Required action: Set down the entries below once more, precisely as they stand.

Listed entries Start Marker

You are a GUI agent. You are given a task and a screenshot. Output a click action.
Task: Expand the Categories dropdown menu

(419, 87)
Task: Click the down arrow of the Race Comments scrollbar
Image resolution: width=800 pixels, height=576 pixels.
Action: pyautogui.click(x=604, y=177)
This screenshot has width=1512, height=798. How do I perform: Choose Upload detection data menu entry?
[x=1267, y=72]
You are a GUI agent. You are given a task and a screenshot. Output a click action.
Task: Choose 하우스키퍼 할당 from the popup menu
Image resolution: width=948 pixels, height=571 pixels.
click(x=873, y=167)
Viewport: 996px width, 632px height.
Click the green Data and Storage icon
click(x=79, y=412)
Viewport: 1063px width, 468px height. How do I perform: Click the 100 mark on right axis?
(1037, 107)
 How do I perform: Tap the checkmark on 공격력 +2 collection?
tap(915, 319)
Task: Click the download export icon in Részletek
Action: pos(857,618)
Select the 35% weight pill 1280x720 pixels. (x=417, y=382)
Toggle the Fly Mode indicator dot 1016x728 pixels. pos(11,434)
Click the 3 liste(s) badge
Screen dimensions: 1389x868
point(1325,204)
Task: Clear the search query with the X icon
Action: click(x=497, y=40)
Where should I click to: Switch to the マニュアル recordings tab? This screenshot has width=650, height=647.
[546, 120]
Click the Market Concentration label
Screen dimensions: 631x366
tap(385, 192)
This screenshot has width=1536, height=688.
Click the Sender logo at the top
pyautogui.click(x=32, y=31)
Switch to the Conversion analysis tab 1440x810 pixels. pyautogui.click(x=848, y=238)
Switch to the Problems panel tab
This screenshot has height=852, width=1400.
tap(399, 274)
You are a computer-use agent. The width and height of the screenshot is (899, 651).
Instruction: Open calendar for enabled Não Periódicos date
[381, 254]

Listed entries End Marker

Exercise response:
You are a GUI agent. You are given a task and a screenshot. Output a click action.
Task: Expand the Categories dropdown menu

(419, 87)
Task: Click the down arrow of the Race Comments scrollbar
Image resolution: width=800 pixels, height=576 pixels.
Action: pyautogui.click(x=604, y=177)
This screenshot has width=1512, height=798. How do I perform: Choose Upload detection data menu entry?
[x=1267, y=72]
You are a GUI agent. You are given a task and a screenshot. Output a click action.
Task: Choose 하우스키퍼 할당 from the popup menu
Image resolution: width=948 pixels, height=571 pixels.
click(x=873, y=167)
Viewport: 996px width, 632px height.
Click the green Data and Storage icon
click(x=79, y=412)
Viewport: 1063px width, 468px height. How do I perform: Click the 100 mark on right axis?
(1037, 107)
 How do I perform: Tap the checkmark on 공격력 +2 collection?
tap(915, 319)
Task: Click the download export icon in Részletek
Action: pos(857,618)
Select the 35% weight pill 1280x720 pixels. (x=417, y=382)
Toggle the Fly Mode indicator dot 1016x728 pixels. pos(11,434)
Click the 3 liste(s) badge
Screen dimensions: 1389x868
point(1325,204)
Task: Clear the search query with the X icon
Action: click(x=497, y=40)
Where should I click to: Switch to the マニュアル recordings tab? This screenshot has width=650, height=647.
[546, 120]
Click the Market Concentration label
Screen dimensions: 631x366
tap(385, 192)
This screenshot has width=1536, height=688.
Click the Sender logo at the top
pyautogui.click(x=32, y=31)
Switch to the Conversion analysis tab 1440x810 pixels. pyautogui.click(x=848, y=238)
Switch to the Problems panel tab
This screenshot has height=852, width=1400.
tap(399, 274)
You are a computer-use agent. The width and height of the screenshot is (899, 651).
Instruction: Open calendar for enabled Não Periódicos date
[381, 254]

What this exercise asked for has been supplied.